Prisons lack effective treatment methods for inmates. Accordingly, committing mentally ill offenders to psychiatric institutions, rather than incarcerating such offenders, so that the offenders can get the care they truly need, is the only rational measure(Maidman10). The insanity defense could potentially have a higher successful rate if is it properly handled and solved.
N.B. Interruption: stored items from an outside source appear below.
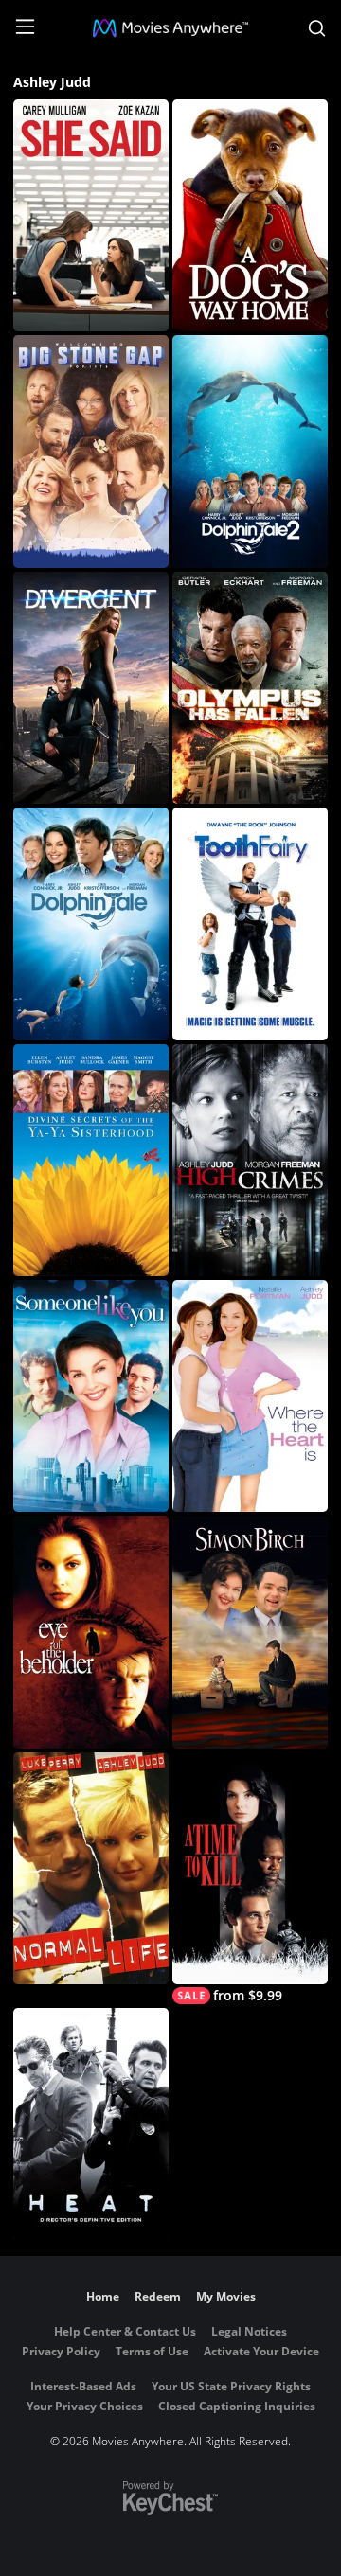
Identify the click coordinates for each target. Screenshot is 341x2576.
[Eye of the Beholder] (91, 1632)
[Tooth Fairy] (250, 923)
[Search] (317, 28)
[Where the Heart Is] (250, 1396)
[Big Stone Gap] (91, 451)
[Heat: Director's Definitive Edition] (91, 2124)
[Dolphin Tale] (91, 923)
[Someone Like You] (91, 1396)
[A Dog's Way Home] (250, 215)
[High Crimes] (250, 1160)
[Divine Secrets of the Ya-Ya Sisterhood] (91, 1160)
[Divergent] (91, 688)
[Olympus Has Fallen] (250, 688)
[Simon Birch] (250, 1632)
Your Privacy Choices (85, 2406)
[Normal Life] (91, 1868)
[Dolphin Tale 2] (250, 451)
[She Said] (91, 215)
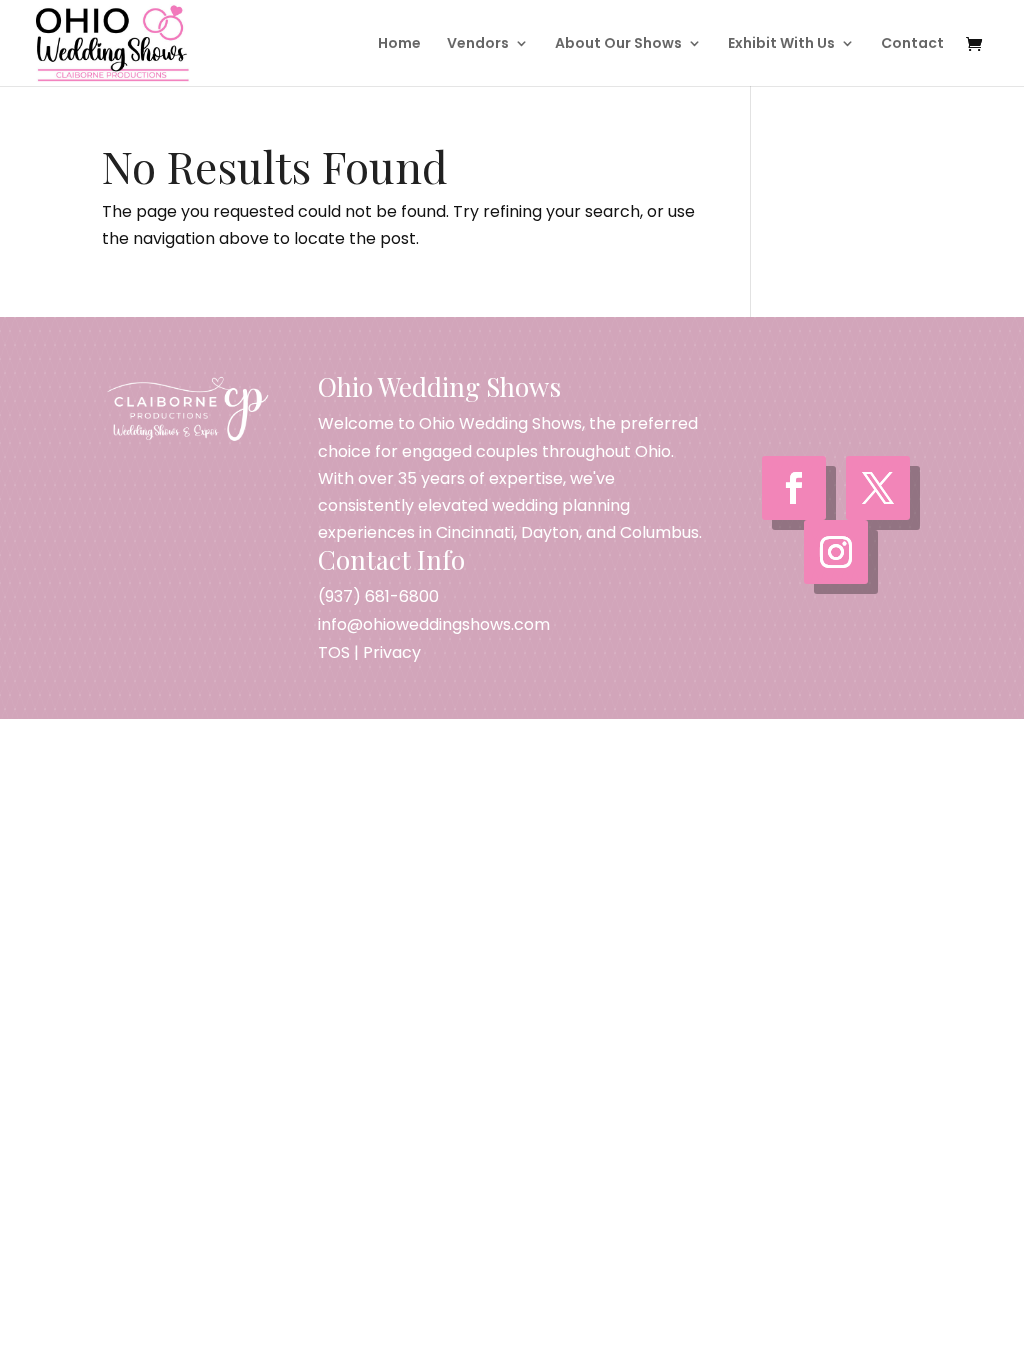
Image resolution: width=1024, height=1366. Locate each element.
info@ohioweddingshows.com (434, 624)
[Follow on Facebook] (794, 488)
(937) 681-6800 (378, 596)
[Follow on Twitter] (878, 488)
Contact (912, 44)
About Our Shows (618, 44)
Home (399, 44)
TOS (334, 652)
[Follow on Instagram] (836, 552)
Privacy (392, 652)
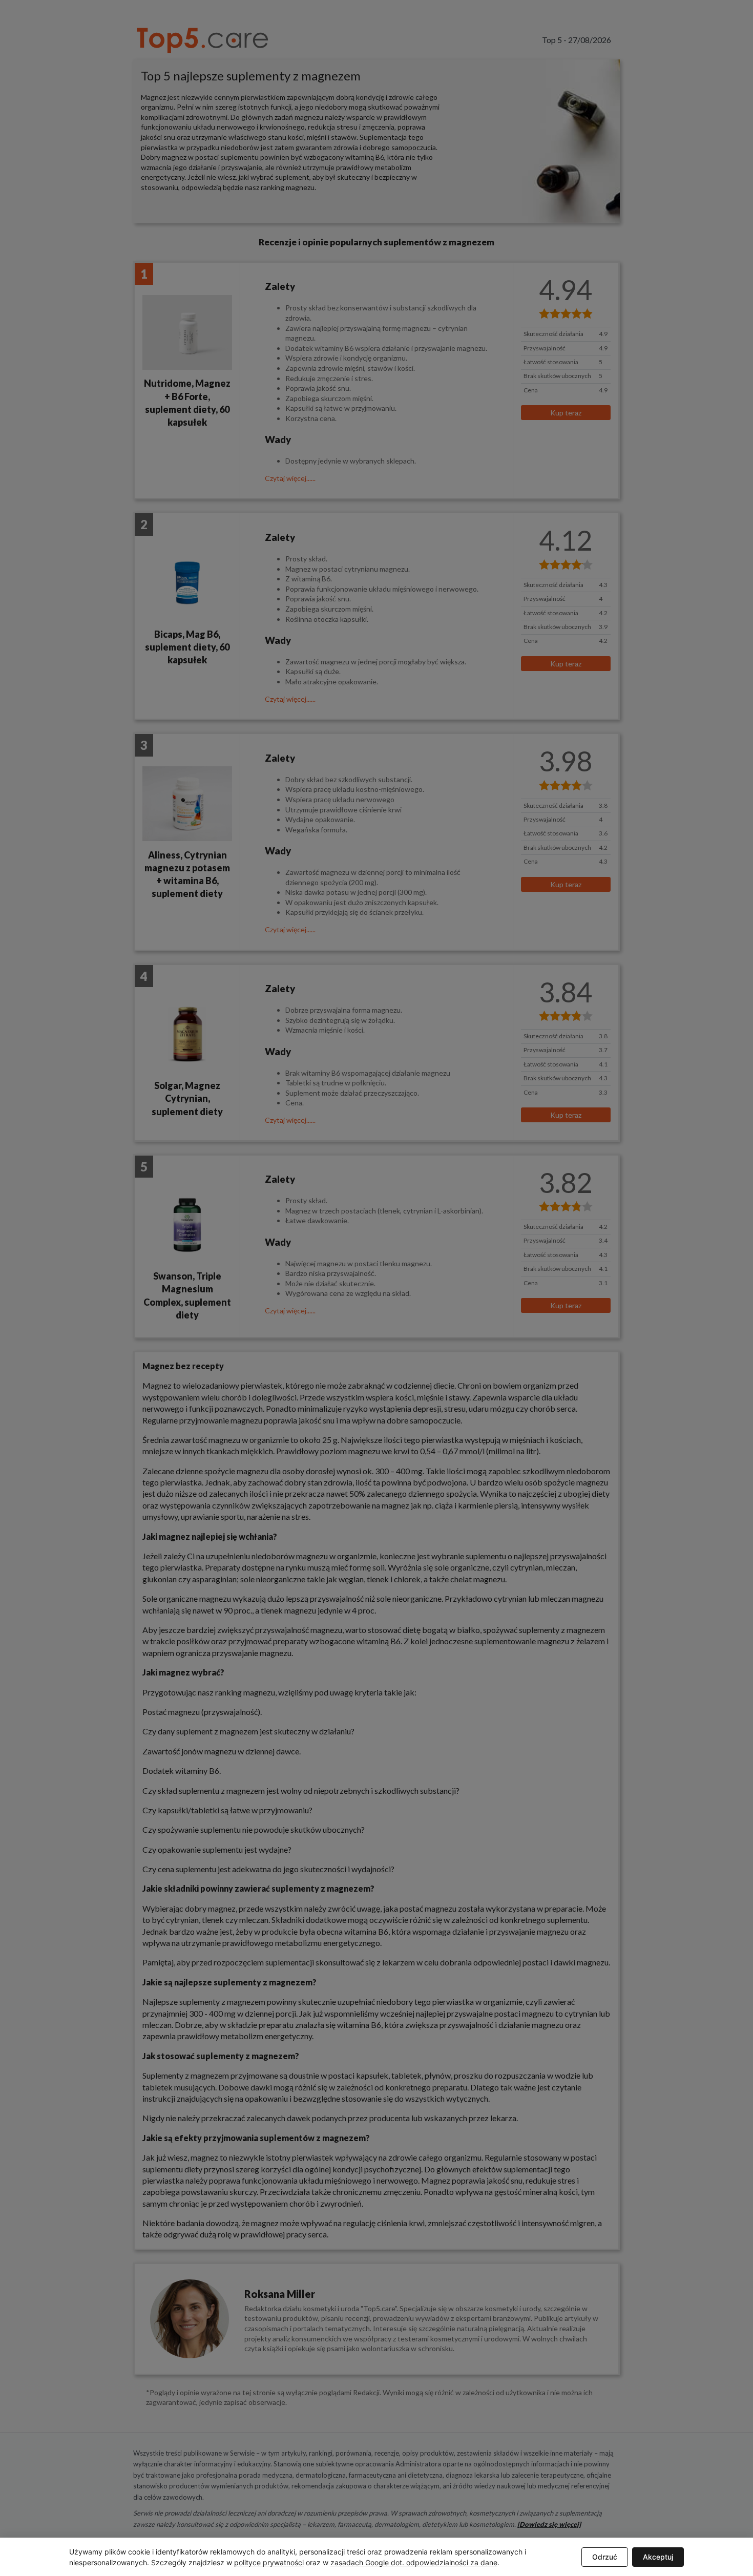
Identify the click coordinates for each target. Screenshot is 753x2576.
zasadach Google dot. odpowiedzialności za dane (413, 2562)
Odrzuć (604, 2556)
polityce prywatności (269, 2562)
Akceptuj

 One problem with the insanity defense is the difficulty of obtaining consistent medical testimony. Another, possibly related, issue is that jurors tend to determine legal insanity cases based on personally-held moral convictions, rather than the available evidence (Maidman17) While this is true, it can also be solved.  By aligning the defense with medical knowledge, jurors will be able to better apply expert medical testimony to legal questions with greater consistency than under the current defense (Maidman33). Since the insanity defense is rarely used, it has not been modified for a while. Since the insanity defense consists of  “unchanging archaic legal rules,”(Maidman33) it will not be able to function in today’s society. However, this can be solved by promoting modern understanding of mental illness.   While the insanity defense has its defects, it is essential to have it in the type of society we live in.

Not only will it help the mentally ill, but it will help the public have a better understanding of those who need psychiatric help and it can be modified to work someday.